##### Vorgegebener Text #####
Im Einigungsvertrag von 1990 wurden in der DDR geschiedenen Frauen Rentenansprüche aus DDR-Zeit aberkannt, wodurch ihnen rund ein Viertel ihrer Altersversorgung fehlt. – Laut Marion Böker fehlen den betroffenen Frauen im Durchschnitt 300 Euro Rente monatlich.

In der DDR galten großzügige Regelungen für Rentenansprüche für Kindererziehung und Pflege; es gab auch die Möglichkeit einer günstigen freiwilligen Versicherung bei beruflichen Auszeiten. Bei einer Scheidung gab es dafür jedoch keinen regelhaften Versorgungsausgleich wie in Westdeutschland. Zudem wurden zur Rentenberechnung in der DDR nur die letzten 20 Jahre herangezogen, nicht alle Verdienstjahre. Mit dem Einigungsvertrag 1990 galt das bundesdeutsche Rentensystem auch für die Frauen in der DDR. Nun zählten alle Berufsjahre gleichwertig; die symbolischen Rentenbeträge der Kindererziehungsjahre in der DDR-Zeit zogen das Rentenniveau der betroffenen Frauen nach unten. Während geschiedene Männer in der Bundesrepublik für den in Haus- und Familienarbeit erwirtschafteten Anteil der Ex-Ehefrauen einen Rentenbetrag an sie abgeben mussten, brauchten das in der DDR geschiedene Ehemänner aufgrund des anderen Rentensystems nicht. Mit dem Einigungsvertrag genossen die Renten der Ex-Ehemänner Bestandsschutz. Die Renten der 800.000 betroffenen Frauen nicht.
##### Datenauszüge #####
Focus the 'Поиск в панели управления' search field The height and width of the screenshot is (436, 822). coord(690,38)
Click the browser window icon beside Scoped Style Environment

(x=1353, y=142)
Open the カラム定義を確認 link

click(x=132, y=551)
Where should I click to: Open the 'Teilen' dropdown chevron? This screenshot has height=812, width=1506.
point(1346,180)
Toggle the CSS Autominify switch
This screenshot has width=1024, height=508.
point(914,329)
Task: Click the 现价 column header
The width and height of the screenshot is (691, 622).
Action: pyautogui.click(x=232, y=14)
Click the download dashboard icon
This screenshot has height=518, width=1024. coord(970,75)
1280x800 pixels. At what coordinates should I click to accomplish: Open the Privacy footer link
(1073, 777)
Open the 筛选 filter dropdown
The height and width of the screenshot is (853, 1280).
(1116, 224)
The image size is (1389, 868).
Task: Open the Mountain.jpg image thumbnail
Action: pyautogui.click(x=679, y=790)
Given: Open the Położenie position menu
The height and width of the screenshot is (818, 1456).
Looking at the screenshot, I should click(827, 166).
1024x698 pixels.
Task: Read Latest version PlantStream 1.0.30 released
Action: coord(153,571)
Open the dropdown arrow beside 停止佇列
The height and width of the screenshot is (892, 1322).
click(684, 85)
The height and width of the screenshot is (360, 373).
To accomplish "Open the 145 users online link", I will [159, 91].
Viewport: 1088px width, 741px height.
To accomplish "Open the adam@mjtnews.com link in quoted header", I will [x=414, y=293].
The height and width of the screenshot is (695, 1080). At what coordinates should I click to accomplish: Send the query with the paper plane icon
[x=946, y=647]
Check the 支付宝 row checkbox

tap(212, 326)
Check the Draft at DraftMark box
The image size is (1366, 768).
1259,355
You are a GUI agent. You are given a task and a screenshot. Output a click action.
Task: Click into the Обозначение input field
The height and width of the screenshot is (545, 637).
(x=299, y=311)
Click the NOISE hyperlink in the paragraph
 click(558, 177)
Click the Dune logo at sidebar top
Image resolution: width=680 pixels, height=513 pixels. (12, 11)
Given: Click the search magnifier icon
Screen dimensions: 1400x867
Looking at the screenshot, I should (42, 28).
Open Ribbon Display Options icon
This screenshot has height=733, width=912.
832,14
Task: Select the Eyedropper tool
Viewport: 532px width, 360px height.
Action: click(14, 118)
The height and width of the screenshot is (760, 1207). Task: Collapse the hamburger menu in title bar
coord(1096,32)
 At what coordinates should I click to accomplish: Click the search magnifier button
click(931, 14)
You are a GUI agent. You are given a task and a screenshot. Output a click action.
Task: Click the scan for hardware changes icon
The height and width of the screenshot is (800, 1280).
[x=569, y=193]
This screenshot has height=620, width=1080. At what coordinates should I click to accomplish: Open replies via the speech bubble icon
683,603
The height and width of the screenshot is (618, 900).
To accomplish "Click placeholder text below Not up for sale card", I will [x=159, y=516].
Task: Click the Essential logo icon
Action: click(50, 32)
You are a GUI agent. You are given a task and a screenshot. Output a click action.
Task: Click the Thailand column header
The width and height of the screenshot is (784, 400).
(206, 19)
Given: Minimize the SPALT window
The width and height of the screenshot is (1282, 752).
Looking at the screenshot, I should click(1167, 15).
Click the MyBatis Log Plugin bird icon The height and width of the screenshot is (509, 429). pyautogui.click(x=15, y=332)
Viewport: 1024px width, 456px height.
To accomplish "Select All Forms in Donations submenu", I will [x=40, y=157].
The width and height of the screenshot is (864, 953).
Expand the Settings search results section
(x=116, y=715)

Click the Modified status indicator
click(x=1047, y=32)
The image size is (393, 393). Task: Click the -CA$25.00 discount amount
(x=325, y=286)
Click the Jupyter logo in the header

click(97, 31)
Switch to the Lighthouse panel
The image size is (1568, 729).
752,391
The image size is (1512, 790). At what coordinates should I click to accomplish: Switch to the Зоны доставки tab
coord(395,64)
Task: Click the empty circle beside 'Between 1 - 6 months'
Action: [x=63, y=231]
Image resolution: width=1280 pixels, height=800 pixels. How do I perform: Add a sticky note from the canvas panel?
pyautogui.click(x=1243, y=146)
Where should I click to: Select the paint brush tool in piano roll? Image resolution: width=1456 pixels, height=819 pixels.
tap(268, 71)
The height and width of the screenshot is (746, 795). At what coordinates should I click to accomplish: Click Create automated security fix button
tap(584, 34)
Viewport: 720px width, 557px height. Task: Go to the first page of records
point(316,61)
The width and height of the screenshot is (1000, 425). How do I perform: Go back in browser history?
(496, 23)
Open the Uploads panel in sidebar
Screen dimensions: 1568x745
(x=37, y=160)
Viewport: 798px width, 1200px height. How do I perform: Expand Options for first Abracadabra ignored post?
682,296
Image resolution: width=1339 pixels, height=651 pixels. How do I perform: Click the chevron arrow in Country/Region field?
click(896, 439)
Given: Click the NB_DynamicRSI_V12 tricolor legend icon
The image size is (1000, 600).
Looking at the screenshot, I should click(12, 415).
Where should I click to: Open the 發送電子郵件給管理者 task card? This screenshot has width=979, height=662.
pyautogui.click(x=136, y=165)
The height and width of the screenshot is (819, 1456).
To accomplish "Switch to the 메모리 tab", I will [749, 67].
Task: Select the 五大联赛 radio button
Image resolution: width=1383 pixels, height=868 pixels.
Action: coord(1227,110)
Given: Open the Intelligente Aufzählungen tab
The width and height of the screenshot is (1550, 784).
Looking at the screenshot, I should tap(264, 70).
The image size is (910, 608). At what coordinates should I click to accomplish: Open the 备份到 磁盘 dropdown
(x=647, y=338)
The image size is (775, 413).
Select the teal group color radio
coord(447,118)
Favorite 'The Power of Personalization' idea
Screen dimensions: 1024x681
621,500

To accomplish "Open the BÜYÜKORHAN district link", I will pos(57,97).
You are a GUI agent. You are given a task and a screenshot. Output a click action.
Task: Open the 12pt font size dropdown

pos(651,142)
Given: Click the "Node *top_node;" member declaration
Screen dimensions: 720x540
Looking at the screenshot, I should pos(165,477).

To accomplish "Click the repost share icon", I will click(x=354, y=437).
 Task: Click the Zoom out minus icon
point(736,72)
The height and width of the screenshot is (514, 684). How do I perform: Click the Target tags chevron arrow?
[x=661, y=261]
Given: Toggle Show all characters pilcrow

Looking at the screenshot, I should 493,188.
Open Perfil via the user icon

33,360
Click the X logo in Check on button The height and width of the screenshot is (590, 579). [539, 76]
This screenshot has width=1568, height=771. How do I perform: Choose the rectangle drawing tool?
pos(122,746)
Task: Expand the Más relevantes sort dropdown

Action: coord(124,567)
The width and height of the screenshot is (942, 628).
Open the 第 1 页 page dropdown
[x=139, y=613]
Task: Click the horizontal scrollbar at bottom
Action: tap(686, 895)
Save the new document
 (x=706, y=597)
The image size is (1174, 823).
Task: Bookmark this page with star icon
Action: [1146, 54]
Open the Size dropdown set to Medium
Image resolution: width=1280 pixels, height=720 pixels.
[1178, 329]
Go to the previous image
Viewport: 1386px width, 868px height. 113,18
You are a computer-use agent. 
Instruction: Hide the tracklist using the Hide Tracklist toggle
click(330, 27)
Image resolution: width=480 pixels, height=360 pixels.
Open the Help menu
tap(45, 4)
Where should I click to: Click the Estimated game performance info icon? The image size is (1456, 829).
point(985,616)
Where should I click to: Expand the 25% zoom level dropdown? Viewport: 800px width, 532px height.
#####
▶ _Arbeitsauftrag_: Gib den Text zu den Renten der in der DDR geschiedenen Frauen vollständig und Wort für Wort wieder. Stütze dich ausschließlich auf den Text.

▶ _Fertige Antwort_:
Im Einigungsvertrag von 1990 wurden in der DDR geschiedenen Frauen Rentenansprüche aus DDR-Zeit aberkannt, wodurch ihnen rund ein Viertel ihrer Altersversorgung fehlt. – Laut Marion Böker fehlen den betroffenen Frauen im Durchschnitt 300 Euro Rente monatlich.

In der DDR galten großzügige Regelungen für Rentenansprüche für Kindererziehung und Pflege; es gab auch die Möglichkeit einer günstigen freiwilligen Versicherung bei beruflichen Auszeiten. Bei einer Scheidung gab es dafür jedoch keinen regelhaften Versorgungsausgleich wie in Westdeutschland. Zudem wurden zur Rentenberechnung in der DDR nur die letzten 20 Jahre herangezogen, nicht alle Verdienstjahre. Mit dem Einigungsvertrag 1990 galt das bundesdeutsche Rentensystem auch für die Frauen in der DDR. Nun zählten alle Berufsjahre gleichwertig; die symbolischen Rentenbeträge der Kindererziehungsjahre in der DDR-Zeit zogen das Rentenniveau der betroffenen Frauen nach unten. Während geschiedene Männer in der Bundesrepublik für den in Haus- und Familienarbeit erwirtschafteten Anteil der Ex-Ehefrauen einen Rentenbetrag an sie abgeben mussten, brauchten das in der DDR geschiedene Ehemänner aufgrund des anderen Rentensystems nicht. Mit dem Einigungsvertrag genossen die Renten der Ex-Ehemänner Bestandsschutz. Die Renten der 800.000 betroffenen Frauen nicht.